Show each line of the records below that contains the word "size", copying every such line in full.

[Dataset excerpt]
::::::::::

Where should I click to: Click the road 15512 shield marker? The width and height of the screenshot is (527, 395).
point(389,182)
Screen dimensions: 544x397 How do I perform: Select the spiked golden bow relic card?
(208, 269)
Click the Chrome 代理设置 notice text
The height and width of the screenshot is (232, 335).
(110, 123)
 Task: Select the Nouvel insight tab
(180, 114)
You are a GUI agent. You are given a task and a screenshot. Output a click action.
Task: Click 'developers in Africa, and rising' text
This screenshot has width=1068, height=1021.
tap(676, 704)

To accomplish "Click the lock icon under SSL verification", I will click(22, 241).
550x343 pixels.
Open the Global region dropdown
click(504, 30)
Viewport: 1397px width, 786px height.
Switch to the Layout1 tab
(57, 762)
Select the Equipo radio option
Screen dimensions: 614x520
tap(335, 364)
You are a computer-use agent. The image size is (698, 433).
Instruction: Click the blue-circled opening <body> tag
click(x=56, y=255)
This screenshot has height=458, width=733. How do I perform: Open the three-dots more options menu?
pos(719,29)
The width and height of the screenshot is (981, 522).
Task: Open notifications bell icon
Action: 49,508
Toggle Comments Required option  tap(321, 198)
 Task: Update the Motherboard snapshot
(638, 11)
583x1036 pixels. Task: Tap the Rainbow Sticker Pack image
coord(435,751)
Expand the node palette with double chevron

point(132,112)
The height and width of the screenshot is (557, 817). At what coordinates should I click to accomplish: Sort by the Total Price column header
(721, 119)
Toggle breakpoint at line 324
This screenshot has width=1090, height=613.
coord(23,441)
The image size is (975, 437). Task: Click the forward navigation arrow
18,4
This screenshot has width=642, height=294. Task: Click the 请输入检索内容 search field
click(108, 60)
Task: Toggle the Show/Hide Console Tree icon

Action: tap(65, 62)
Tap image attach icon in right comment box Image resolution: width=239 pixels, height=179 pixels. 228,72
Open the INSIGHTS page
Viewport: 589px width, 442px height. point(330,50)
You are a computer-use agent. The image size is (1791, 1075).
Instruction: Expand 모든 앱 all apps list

::::::::::

▶ ANSWER IN FULL
You are a computer-use agent. The image size is (698, 433).
The image size is (975, 437). Task: Click the forward navigation arrow
You are a computer-use agent. The image size is (1791, 1075).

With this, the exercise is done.